Prop 65 Compliance for Amazon Sellers
If you sell on Amazon to customers in California, California Proposition 65 applies to your listings. Amazon provides a dedicated Prop 65 warning field in Seller Central, and listings that omit a required warning are a frequent target for private enforcers monitoring the marketplace. Cosmetics, supplements, jewelry, electronics, and home fragrance are among the most commonly affected categories, but any product containing a listed chemical above the safe-harbor level can require a warning. Violations can cost up to $2,500 per violation per day, and private enforcers (often called bounty hunters) actively target online listings.
What Proposition 65 requires
Proposition 65 — the Safe Drinking Water and Toxic Enforcement Act of 1986 — requires businesses to give a "clear and reasonable" warning before knowingly exposing California consumers to any of the 900+ listed chemicals known to cause cancer, birth defects, or reproductive harm.
There is no revenue or size exemption for online sales: if you sell to anyone in California, the law applies.
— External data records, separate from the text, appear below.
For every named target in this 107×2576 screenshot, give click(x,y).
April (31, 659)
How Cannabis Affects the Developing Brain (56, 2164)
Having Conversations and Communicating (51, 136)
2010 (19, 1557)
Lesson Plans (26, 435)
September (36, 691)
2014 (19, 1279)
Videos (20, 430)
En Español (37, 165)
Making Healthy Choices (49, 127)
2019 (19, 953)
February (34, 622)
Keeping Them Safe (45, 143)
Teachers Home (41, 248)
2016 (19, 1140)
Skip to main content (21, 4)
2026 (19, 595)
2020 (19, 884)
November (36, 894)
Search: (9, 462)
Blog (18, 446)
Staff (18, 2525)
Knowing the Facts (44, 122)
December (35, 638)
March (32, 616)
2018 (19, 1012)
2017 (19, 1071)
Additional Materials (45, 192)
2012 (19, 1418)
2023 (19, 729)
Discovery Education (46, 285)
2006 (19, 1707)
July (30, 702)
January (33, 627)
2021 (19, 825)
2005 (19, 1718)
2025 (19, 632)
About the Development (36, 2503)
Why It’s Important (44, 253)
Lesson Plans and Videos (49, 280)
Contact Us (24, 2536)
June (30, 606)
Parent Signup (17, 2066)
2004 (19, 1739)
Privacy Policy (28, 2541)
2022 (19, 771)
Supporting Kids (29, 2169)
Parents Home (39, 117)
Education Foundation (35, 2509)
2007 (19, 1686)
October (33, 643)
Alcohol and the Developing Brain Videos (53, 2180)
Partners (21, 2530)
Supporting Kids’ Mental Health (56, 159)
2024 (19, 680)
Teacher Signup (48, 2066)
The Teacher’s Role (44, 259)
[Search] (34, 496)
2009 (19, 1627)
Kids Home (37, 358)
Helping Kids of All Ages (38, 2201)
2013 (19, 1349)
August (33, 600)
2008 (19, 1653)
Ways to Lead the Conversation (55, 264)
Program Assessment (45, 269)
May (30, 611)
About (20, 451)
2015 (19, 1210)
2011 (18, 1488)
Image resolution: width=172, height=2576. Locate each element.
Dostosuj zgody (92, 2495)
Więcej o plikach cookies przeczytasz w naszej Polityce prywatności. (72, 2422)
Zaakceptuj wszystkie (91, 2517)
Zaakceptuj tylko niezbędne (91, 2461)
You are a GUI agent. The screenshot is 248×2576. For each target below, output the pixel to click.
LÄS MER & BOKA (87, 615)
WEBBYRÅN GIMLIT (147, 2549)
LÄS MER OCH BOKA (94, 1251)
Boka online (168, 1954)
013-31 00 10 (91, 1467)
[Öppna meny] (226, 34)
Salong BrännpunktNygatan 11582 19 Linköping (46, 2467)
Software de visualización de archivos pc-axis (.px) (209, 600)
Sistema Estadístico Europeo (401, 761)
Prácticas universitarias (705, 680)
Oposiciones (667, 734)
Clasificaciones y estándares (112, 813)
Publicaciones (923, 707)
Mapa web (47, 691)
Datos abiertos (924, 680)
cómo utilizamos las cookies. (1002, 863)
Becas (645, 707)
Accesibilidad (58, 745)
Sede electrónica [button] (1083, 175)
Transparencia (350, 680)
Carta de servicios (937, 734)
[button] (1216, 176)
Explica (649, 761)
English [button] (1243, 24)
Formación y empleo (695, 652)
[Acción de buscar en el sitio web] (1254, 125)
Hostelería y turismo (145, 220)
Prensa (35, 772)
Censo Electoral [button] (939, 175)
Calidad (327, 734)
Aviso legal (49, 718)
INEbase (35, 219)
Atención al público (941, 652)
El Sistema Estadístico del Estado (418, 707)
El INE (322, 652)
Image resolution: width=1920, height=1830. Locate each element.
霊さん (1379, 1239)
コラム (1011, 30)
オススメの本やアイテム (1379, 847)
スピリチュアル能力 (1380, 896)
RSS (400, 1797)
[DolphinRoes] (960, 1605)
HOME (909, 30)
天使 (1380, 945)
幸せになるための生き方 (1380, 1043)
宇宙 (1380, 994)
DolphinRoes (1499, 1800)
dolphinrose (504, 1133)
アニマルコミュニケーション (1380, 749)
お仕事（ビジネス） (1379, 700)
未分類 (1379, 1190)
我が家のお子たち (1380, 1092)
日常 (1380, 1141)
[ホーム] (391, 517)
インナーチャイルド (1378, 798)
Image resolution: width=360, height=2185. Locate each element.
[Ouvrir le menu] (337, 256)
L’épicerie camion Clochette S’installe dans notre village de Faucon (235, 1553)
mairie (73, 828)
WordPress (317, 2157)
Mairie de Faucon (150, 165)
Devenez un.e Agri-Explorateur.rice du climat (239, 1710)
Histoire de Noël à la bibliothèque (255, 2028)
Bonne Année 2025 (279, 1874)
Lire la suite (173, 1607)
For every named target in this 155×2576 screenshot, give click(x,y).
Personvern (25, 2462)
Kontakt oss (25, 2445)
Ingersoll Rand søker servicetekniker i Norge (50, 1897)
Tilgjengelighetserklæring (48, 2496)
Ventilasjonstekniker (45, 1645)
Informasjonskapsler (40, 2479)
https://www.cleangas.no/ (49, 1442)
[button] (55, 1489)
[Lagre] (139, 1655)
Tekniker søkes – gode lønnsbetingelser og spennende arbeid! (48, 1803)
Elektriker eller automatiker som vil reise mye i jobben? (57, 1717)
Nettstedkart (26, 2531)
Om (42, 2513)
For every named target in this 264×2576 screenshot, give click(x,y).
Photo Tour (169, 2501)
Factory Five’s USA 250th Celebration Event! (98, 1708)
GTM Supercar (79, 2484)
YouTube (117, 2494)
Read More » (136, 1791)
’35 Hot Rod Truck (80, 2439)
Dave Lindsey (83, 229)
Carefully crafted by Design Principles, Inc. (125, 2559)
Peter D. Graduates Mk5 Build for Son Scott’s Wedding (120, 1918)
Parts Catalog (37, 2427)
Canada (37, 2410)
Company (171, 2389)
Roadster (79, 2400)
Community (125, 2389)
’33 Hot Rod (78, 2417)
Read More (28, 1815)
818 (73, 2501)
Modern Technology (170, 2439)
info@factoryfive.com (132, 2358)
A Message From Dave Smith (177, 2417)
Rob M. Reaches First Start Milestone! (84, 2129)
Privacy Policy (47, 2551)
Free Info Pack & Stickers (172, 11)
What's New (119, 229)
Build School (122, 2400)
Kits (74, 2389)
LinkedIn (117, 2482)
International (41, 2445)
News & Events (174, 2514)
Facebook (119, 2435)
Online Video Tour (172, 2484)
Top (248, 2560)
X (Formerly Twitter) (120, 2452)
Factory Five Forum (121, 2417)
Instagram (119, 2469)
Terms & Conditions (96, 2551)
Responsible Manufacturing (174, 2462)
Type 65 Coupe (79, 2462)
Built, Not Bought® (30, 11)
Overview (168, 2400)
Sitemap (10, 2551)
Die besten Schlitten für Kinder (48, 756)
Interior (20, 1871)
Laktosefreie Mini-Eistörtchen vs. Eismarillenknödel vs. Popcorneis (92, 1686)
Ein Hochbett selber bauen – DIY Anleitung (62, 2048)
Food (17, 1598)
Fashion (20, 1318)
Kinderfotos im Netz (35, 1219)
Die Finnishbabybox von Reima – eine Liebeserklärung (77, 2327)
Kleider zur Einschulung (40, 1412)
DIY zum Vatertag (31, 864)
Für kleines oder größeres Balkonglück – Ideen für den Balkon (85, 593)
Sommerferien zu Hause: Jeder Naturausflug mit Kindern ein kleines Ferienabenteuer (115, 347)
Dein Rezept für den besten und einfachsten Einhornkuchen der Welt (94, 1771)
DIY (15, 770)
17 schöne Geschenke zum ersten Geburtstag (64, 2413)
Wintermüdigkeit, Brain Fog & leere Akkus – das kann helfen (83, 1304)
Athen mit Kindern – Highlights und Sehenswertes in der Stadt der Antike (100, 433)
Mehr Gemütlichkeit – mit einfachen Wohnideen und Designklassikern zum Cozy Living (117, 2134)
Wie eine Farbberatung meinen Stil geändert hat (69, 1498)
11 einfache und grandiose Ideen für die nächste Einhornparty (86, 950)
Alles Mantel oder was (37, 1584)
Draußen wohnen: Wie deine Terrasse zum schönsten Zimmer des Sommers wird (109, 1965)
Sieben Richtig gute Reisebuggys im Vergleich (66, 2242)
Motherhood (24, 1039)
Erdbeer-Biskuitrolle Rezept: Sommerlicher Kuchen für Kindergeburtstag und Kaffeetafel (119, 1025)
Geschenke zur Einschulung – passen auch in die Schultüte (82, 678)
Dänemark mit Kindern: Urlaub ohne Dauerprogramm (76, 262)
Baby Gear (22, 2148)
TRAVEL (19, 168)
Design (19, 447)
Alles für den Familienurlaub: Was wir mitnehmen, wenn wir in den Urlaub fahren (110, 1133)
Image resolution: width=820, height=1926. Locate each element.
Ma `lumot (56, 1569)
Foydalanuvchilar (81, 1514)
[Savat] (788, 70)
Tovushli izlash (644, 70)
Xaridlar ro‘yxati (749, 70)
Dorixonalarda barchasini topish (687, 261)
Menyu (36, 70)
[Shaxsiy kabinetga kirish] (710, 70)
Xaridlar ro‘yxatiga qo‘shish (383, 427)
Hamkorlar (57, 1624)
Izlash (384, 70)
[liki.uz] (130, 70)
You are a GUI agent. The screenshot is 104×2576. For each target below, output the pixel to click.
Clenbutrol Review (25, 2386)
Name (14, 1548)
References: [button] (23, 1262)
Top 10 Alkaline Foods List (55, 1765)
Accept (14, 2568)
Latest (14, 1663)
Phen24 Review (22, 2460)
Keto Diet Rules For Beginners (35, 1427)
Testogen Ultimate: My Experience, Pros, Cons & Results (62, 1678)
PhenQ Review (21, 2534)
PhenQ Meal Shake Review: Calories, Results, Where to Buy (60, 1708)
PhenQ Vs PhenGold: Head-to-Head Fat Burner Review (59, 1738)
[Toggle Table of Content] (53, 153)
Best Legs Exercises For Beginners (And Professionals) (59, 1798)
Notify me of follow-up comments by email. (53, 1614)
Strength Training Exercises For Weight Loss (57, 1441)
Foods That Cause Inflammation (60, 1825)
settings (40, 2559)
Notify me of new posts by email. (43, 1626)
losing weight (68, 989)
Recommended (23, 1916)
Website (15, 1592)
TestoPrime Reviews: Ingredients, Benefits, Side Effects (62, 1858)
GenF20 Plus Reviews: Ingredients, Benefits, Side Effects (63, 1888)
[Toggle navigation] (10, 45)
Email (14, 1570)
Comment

For e-commerce, the warning must appear on the product listing page before purchase is completed — not buried in fine print or sent only in a post-purchase email.
How to add a compliant warning
Use the standard safe-harbor warning so it is presumed "clear and reasonable." The required language is: "WARNING: This product can expose you to chemicals known to the State of California to cause cancer and/or reproductive harm. For more information go to www.P65Warnings.ca.gov." Where you know the specific chemical, name it (for example, lead or di(2-ethylhexyl)phthalate).
Do not claim a product is "Prop 65 free" or "exempt" — unsubstantiated exemption claims can themselves trigger enforcement. If no warning is required, simply omit Prop 65 language rather than advertising an exemption.
Adding Prop 65 warnings on Amazon
Amazon provides a dedicated Prop 65 warning field in Seller Central, and listings that omit a required warning are a frequent target for private enforcers monitoring the marketplace. The warning must be visible to the buyer before purchase is completed, so place it directly on the listing rather than only in confirmation emails or packaging inserts. Cosmetics, supplements, jewelry, electronics, and home fragrance are among the most commonly affected categories, but any product containing a listed chemical above the safe-harbor level can require a warning. Review each product against the chemical list and, where a listed chemical is present above the safe-harbor level, add the standard safe-harbor warning naming the specific chemical where you know it.
Frequently Asked Questions
Does Prop 65 apply if my business is outside California?
Yes. Prop 65 follows the product, not the seller. If you ship to a California resident — from another US state or from overseas — the warning obligation applies to that sale.
What is the penalty for a missing Prop 65 warning?
Penalties can reach $2,500 per violation per day. Most enforcement comes from private "bounty hunter" plaintiffs who send 60-day notices of violation, and many cases settle for thousands of dollars plus attorney fees.
Where do I place a Prop 65 warning on a Amazon listing?
Amazon provides a dedicated Prop 65 warning field in Seller Central, and listings that omit a required warning are a frequent target for private enforcers monitoring the marketplace. The warning must appear before the buyer completes the purchase — on the product page itself — so it is clear and prominent rather than buried in fine print.